- **Latihan Singkat 1**: Dalam kutipan tentang nilai warisan Batak, apa istilah untuk upaya merasionalkan segala mitos dalam narasi ‘sejarah Batak’?
- **Latihan Singkat 2**: Teruskan kutipan tentang nilai warisan Batak mulai dari kalimat sesudah kalimat terakhirnya.

- **Kutipan Dokumen**:
• • • • • • •
Nikolas Simanjuntak menerangkan dengan cukup lengkap perihal nilai-nilai yang ada dan patut diwariskan berikut self-positioning yang mesti diambil bagi orang Batak yang saat ini menjadi ahli warisnya, yakni “menatap ke depan dengan memposisikan masa lalu sebagai bahan yang sungguh amat penting bagi pembelajaran di masa akan datang”. Menanggalkan masa lalu yang tidak bernilai untuk masa depan, memaafkan segala yang kita nilai kini sebagai kesalahan dan kekeliruan di masa lalu (forgive but not to forget).

Hal ini persis sejalan dengan nilai tradisi asli Batak:

“Sude do hinauli na denggan na burju ingkon siingoton, alai sude sahit dohot jea ingkon do bolongkonon”.

Sekali lagi, Mengupas Nilai dengan Demitologisasi

Dengan begitu, warisan yang bisa kita petik dari narasi folklore ‘sejarah Batak’, mulai dari mitos penciptaan di  yang bernilai kultural tradisional khas Batak alami (natural particularity), hanya bisa dirunut dari upaya tafsir modern terhadap narasi kisah tersebar yang telah umum diketahui saat ini. Upaya menafsirkan itu berarti juga cara merasionalkan segala mitos, atau demitologisasi, narasi ‘sejarah Batak’ agar generasi terkini dapat memperoleh manfaat pemahaman rasional dari nilai kultural tradisional khas Batak (cultural identity), seraya menaruh rasa hormat kepada si penutur kisah.
• • • • • • •
- **Bagian Data**:
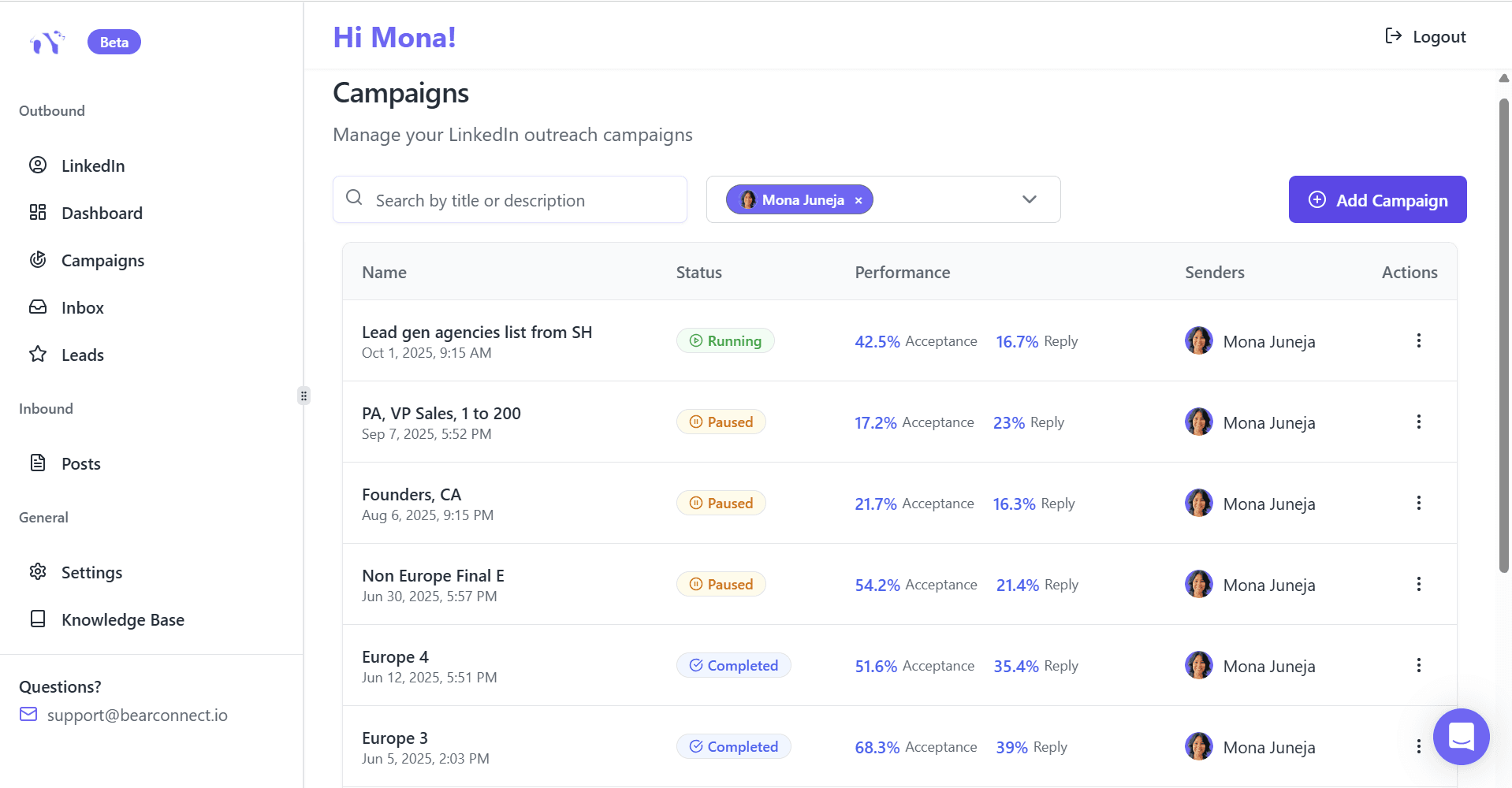Select the LinkedIn icon in the sidebar
Screen dimensions: 1512x788
click(x=37, y=165)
• • • • • • •
- **Hasil Latihan 1**: Demitologisasi.

- **Hasil Latihan 2**:
Tafsir apakah yang bisa dipetik dari narasi kisah itu sebagai folklore yang bernilai luhur tinggi untuk masa kini dan ke depan?

Sekurang-kurangnya ada 7 (tujuh) butir berikut ini, yang dapat disebut untuk dikembangkan lagi secara kreatif-inovatif bagi kemaslahatan bersama Batak modern generasi kini.


Pertama, sikap hormat sepenuhnya kepada orang tua yang masih hidup dan yang sudah meninggal, terutama hormat bagi nenek moyang orang tua dan semua anak turunannya. Urutan asal pohon silsilah yang jelas, harus terus dicatat untuk dipelihara dan diturunkan ke putra-putrinya. Karena tanpa itu, bisa jadi timbul masalah serius, jadi tercerabut dari akar pohon asal-usul budaya keluarganya sehingga disindir sebagai Dalle [mengaku diri Batak tapi tak paham tentang Batak]. Kendatipun sebutan dalle ini umumnya dengan nada arogan dilontarkan oleh orang Batak Toba yang merasa harus menjadi pusat dari “bangso Batak”.

Entah dia Ph.D dari Harvard ataupun presiden direktur di perusahaan blue chip, setiap orang Batak akan patuh pada “hata ni dainong”


Kedua, Kearifan lokal Batak dengan identitas kultur yang partikular unik dan bernilai luhur tinggi. Terutama ini bisa ditemukan sebagai Dalihan Na Tolu, local genius dalam sistem relasi religi sosial demokratis:

Somba marhula-hula – Manat mardongan tubu – Elek marboru.

Hula-hula (pihak marga isteri, ibu sendiri, ibu ayah) di setiap keluarga Batak dan semua saudaranya, hingga kini masih sangat dihormati (somba). Begitu juga semua keluarga hula-hula selalu dengan penuh kasih (elek) kepada Anakboru yang menghormatinya selaku Hula-hula. Diantara sesama dongan tubu (sesama keluarga semarga sendiri), harus selalu saling super hati-hati (manat-manat) penuh pertimbangan akal sehat dalam setiap relasi, agar jangan pernah sampai timbul selisih paham jadi masalah yang serius. Dengan demikian, riset atau observasi yang jujur terhadap praksis harian kehidupan orang Batak niscaya akan membawa orang sampai pada hipotesa ini:

Demokrasi yang egaliter, transparan, dan akuntabel, sudah berakar dalam praktik kultur asli Batak, bukan lagi sekadar konsep.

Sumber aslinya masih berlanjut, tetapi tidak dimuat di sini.